Page text:
I’m not sure what it is that draws me towards this unusual pastime, but I can’t imagine that it’s the carrot-on-a-stick system that it dangles in front of me. It isn’t the graphics, either, or even the fact that it offers lavish assortments of jewels and special ores for me to pluck out from beneath the garden soil. Honestly, I don’t know what it is that compels me to keep digging. And yet, even without a reason for me to return to these bottomless pits, I often find that three hours will soon pass, and I’ll still be chipping through the dirt and exchanging miniature clumps of earthly minerals for pocket-sized chump change and pointless tool upgrades, wondering where it all went wrong, and then asking myself whether or not I should descend even deeper into the underbelly of ores. Well, that same thing happened here. Go figure.

Two Feet in the Grave

Preparing to dig a hole in backyard (I Am Busy Digging a Hole)

I’d already subjected myself to the lunacy of having to carve through excess waste to mine jewels and minted ores in A Game About Digging a Hole, and so, it didn’t take much for me to pick up the shovel and get to work. I knew the score: dig into the abyss from a local backyard burial site, and exhume various ores to help fund even more daring expeditions. It wasn’t all that different, in the case that, the initial portion of the journey shifted around the same process of building tunnels, mapping their corridors, and finding just enough ores to give that all-important tool a little extra oomph. Oh, it was like flicking a light switch, or succumbing to second nature or mere muscle memory.

I Am Busy Digging a Hole doesn’t exactly beat around the bush by filling your head with manuscripts of irrelevant jargon, nor does it hide behind a hidden meaning or whirlpools of information. It isn’t a fancy play on words; it’s exactly what it says it is on the tin, nothing more, nothing less. It is, for lack of a better description, a game about digging a hole. And as the proud owner of said hole, you have the simple task of digging deeper into it, and unlocking certain rarities that idle down below the surface. Why? Well, why not, I guess. It’s a pointless exercise, trying to establish the reasoning behind it. Mining for gold — we’ll leave it at that.

Dataset entries:

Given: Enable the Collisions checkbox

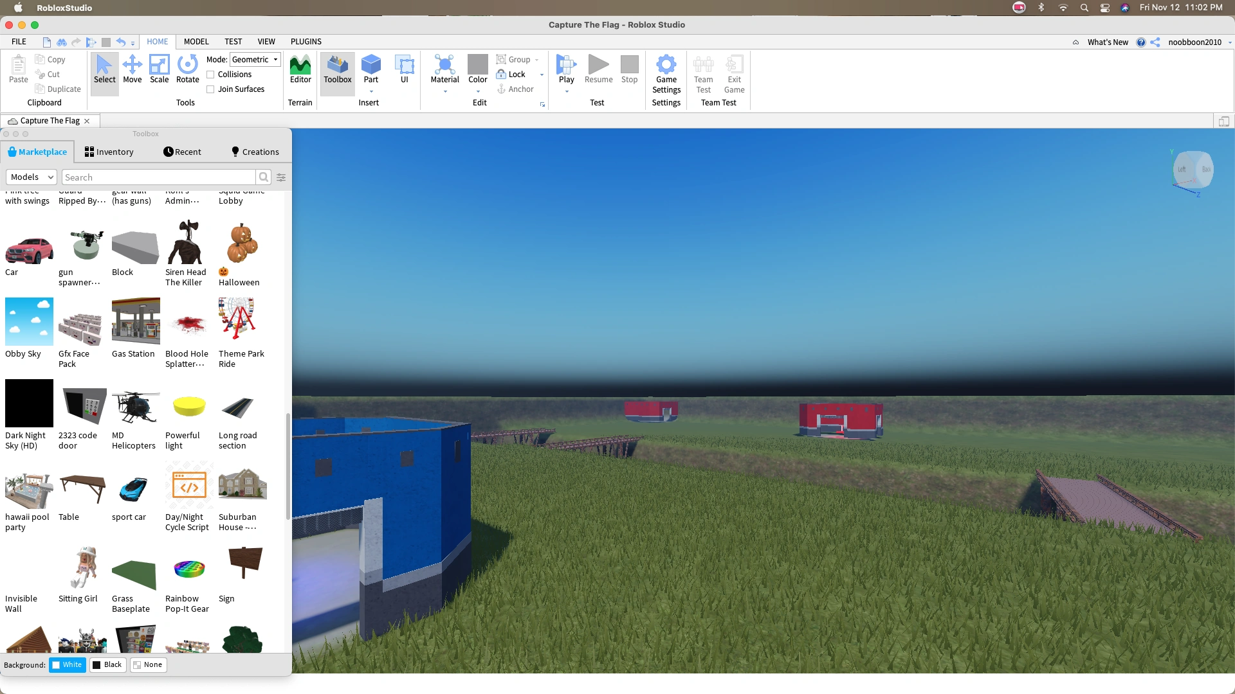Looking at the screenshot, I should [x=210, y=75].
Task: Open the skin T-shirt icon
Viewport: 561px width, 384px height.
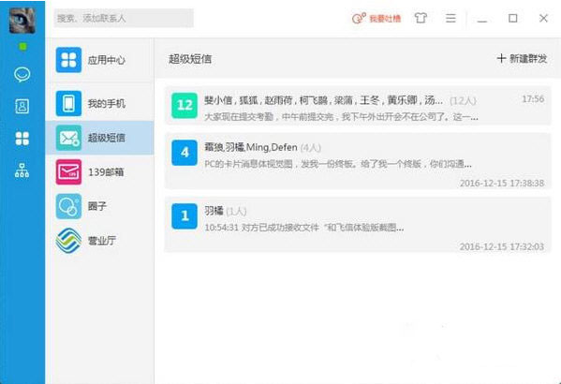Action: pyautogui.click(x=421, y=18)
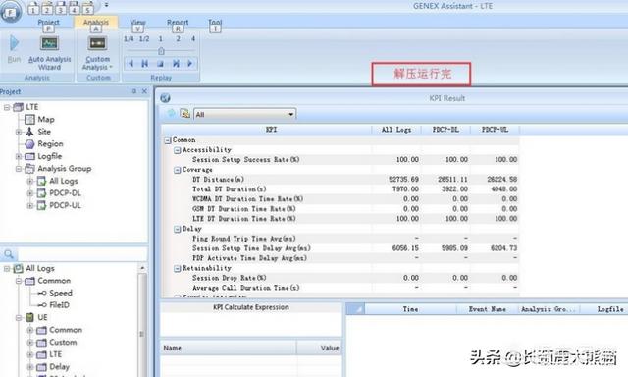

Directions:
1/ According to the digging game review, how many hours often pass while the writer is still chipping through the dirt?
2/ Repeat the digging game review between "I’m not sure" and "here. Go figure.", inclusive, swapping "garden" for "backyard".
3/ Continue the digging game review from the point where it stops.
The material comes from a source unrelated to the digging game review.

Responses for each task:
1/ Three hours.

2/
I’m not sure what it is that draws me towards this unusual pastime, but I can’t imagine that it’s the carrot-on-a-stick system that it dangles in front of me. It isn’t the graphics, either, or even the fact that it offers lavish assortments of jewels and special ores for me to pluck out from beneath the backyard soil. Honestly, I don’t know what it is that compels me to keep digging. And yet, even without a reason for me to return to these bottomless pits, I often find that three hours will soon pass, and I’ll still be chipping through the dirt and exchanging miniature clumps of earthly minerals for pocket-sized chump change and pointless tool upgrades, wondering where it all went wrong, and then asking myself whether or not I should descend even deeper into the underbelly of ores. Well, that same thing happened here. Go figure.

3/
I Can See My House from Here

Digger’s home (I Am Busy Digging a Hole)

Making progress in I Am Busy Digging a Hole is as dull as you might expect it to be. It’s slow, taxing, and often painful work—to the point where you often have to question your ability to keep shoveling for hours on end with little to no respite. In a typical day, you will make a small amount of progress, boost your shovel’s efficiency level, and then return to the pit, all in the hopes of finding even rarer ores in the depths below. It’s a repetitive cycle that doesn’t boast too great an incentive, yet it manages to dangle that carrot on the end of its stick, almost as if it fool you into thinking that, if you can follow it for long enough, then you will eventually hit rock bottom, or at least, the previous treasures that sit at the bed of the pit.

I Am Busy Digging a Hole is certainly a lot more cartoonish than A Game About Digging a Hole. It’s more of an entry-level incarnation of the same idea, if anything. Yet, it works well, and it compliments the other components that the game brings to the table — like collectible dragons, for example. The gameplay isn’t massively different, but with fewer goals to fret about or skill trees to navigate, it does feel a little easier than your bog-standard mining sim. Not that this comes as much of a surprise, mind you. It’s digging a hole in your backyard. How tough can it be?

Verdict

Shoveling through underground tunnel (I Am Busy Digging a Hole)

I’ve dug enough holes to understand how indie games like these continue to attract attention, and believe it or not, it doesn’t boil down to the fact that some users will follow breadcrumb trails for no apparent reason other than to remediate their own boredom. It’s the “endgame” that compels you to dig deeper into sandboxes like these—the thought that, if you can inch just a little further into the dirt, then you’ll eventually reach an illustrious cavern of unimaginable riches or what have you. And it’s a textbook case right here, in I Am Busy Digging a Hole. It’s the not knowing what looms on the bottom that makes you want to upgrade your tools and spend another hour shoveling forward. Granted, the big payoff is rarely worth the effort — and yet it continues to entice us, regardless. Odd, that.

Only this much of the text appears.